On July 2, 1997, The Wallflowers kicked off a co-headlining tour with Counting Crows that continued through September and the tour included opening acts by Bettie Serveert, Engine 88, Gigolo Aunts, and That Dog, with each opening band touring for a three-week stretch. The Wallflowers took over full-headlining duties for several shows in July when Counting Crows were unable to perform due to Duritz's swollen vocal cords. On September 22, The Wallflowers released their third single from Bringing Down the Horse, "The Difference". On October 30, Bringing Down the Horse hit another milestone by receiving Quadruple-Platinum status by selling four million copies. After taking the month of October off from touring, The Wallflowers hit the road again in November. On November 9 and 10, The Wallflowers broke from their headlining tour to open for the Rolling Stones at Dodger Stadium in Los Angeles. Less than a week later, The Wallflowers again broke from their tour to co-headline a private show at an arena in San Jose, California with Bob Dylan on November 14. The Wallflowers continued to tour through the end of December. By the end of 1997, Bringing Down the Horse had become the most played album on rock radio and peaked at Number 4 on the Billboard 200 while "One Headlight" had received some 209,000 radio spins across all formats.

On January 6, 1998, The Wallflowers received three Grammy nominations; "One Headlight" and "The Difference" were both nominated for Best Rock Song while "One Headlight" received an additional nomination for Best Rock Performance by a Duo or Group with Vocal. At the 1998 Grammy Award ceremony on February 25, The Wallflowers received two Grammy Awards; "One Headlight" won for Best Rock Song as well as Best Rock Performance by a Duo or Group with Vocal. Despite the fact that Bringing Down the Horse was released nearly two years previously, The Wallflowers released an additional single from that album on March 23, "Three Marlenas". "Three Marlenas" would be the fourth and final single to be released from Bringing Down the Horse. By 1998, The Wallflowers had begun declining on the Billboard charts and receiving fewer spins on the radio. However, that changed when the soundtrack for the 1998 film Godzilla was released on May 19. The Wallflowers had recorded a version of David Bowie's "Heroes" which was chosen as the lead single for the soundtrack. The album peaked at No. 2 on the Billboard 200 and The Wallflowers' version of Heroes received heavy radio play. Though The Wallflowers did not tour in 1998 they did play a series of one-off shows including the Tibetan Freedom Concert in June at RFK Stadium in Washington, D.C. and the Bridge School Benefit in September in Mountain View, California, which was hosted by Neil Young and his wife Pegi.

===1999–2001: (Breach)===
After taking a five-month break from writing and touring, The Wallflowers set out to make their third album, (Breach). Dylan was very diligent in the songwriting process; he rented a studio near his home and would routinely go there to write songs for the album.

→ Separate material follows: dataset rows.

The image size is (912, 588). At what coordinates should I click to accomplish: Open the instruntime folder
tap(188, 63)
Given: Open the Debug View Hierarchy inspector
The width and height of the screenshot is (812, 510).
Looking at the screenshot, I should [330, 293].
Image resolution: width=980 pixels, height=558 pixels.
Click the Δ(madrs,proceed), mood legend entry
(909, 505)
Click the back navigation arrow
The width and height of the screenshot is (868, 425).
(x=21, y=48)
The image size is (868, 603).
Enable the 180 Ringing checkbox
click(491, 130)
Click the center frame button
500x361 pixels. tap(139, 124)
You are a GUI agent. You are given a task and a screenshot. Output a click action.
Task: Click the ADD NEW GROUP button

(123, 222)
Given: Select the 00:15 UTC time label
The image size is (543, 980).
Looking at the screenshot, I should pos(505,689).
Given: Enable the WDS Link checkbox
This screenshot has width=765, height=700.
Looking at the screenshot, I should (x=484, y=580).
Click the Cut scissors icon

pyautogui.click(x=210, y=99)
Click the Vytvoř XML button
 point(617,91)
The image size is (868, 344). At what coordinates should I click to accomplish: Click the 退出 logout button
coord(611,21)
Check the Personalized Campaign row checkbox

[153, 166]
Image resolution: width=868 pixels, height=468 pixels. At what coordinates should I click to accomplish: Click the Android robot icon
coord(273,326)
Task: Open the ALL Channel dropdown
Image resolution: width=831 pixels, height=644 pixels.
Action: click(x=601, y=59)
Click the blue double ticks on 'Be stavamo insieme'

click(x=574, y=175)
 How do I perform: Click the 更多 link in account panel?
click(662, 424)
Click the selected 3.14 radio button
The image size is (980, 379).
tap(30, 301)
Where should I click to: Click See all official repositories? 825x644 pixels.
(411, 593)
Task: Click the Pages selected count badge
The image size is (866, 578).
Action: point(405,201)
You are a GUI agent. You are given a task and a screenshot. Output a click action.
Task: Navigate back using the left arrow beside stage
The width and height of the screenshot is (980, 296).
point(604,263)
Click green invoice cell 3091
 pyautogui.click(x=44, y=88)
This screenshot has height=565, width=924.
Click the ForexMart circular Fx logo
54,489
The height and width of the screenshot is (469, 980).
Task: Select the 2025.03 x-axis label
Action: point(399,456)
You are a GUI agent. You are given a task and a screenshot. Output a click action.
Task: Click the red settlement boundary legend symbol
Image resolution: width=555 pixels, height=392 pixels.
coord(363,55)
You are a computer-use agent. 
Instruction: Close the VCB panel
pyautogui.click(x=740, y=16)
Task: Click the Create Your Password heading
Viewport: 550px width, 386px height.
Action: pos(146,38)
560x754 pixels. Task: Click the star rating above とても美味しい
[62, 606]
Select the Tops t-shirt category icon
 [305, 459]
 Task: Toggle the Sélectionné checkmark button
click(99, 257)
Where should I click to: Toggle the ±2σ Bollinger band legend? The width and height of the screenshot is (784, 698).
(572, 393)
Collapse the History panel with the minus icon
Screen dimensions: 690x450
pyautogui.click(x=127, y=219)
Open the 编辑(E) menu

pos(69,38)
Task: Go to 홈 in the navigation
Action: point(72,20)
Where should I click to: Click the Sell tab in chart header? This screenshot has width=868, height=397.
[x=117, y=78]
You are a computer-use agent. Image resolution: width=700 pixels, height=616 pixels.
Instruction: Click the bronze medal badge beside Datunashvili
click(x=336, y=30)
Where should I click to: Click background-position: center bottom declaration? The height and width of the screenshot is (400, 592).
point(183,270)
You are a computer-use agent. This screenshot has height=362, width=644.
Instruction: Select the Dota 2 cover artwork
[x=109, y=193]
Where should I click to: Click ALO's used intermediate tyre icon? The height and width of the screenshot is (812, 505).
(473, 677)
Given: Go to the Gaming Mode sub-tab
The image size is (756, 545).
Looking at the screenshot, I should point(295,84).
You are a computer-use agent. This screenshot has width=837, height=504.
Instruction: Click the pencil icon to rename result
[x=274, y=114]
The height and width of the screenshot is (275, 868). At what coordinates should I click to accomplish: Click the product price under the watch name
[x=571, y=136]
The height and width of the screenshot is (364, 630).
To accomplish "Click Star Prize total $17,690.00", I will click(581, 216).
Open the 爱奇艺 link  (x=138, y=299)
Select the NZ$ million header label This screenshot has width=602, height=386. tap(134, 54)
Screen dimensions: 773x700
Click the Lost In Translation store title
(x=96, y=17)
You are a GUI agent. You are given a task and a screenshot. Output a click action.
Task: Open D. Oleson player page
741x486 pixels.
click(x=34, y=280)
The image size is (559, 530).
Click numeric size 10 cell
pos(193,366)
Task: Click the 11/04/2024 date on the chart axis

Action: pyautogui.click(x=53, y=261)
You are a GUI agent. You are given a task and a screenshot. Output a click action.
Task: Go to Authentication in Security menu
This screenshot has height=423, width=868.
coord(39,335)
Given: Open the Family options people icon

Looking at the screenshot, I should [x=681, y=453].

However, Dylan was not satisfied with the first batch of songs he came up with. He decided to scrap them and start over. The songs that did make it to the studio were considered to be far more personal than any of the songs The Wallflowers had released in the past. Dylan commented, "I think all my songs are personal, but I just made them a little more dense before, made 'em real thick so that I didn't feel exposed. A lot of younger writers do that. Before, I haven't really wanted anybody buying my records looking for information about myself or my family, but at this point, the group has a lot of people buying the records who aren't interested in that, so it gives me more freedom." By the end of 1999, The Wallflowers were ready to begin recording. The bulk of the album was recorded at Sunset Sound Recorders in Los Angeles. The Wallflowers' longtime manager Andrew Slater co-produced the album with Michael Penn. The band took their time in the studio. Like Bringing Down the Horse, (Breach) took about eight months to record. (Breach) featured an array of guest artists including Elvis Costello, Mike Campbell, and Frank Black.

(Breach) was released on October 10, 2000. The album was met with generally positive critical reception but underwhelming sales. Rolling Stone gave (Breach) four stars, calling the band "more muscular" than they used to be. However, (Breach) commercially floundered in comparison to its high-selling predecessor. The album peaked at No. 13 on the Billboard 200 and took almost a year to receive Gold certification, which is the highest certification (Breach) has received to date.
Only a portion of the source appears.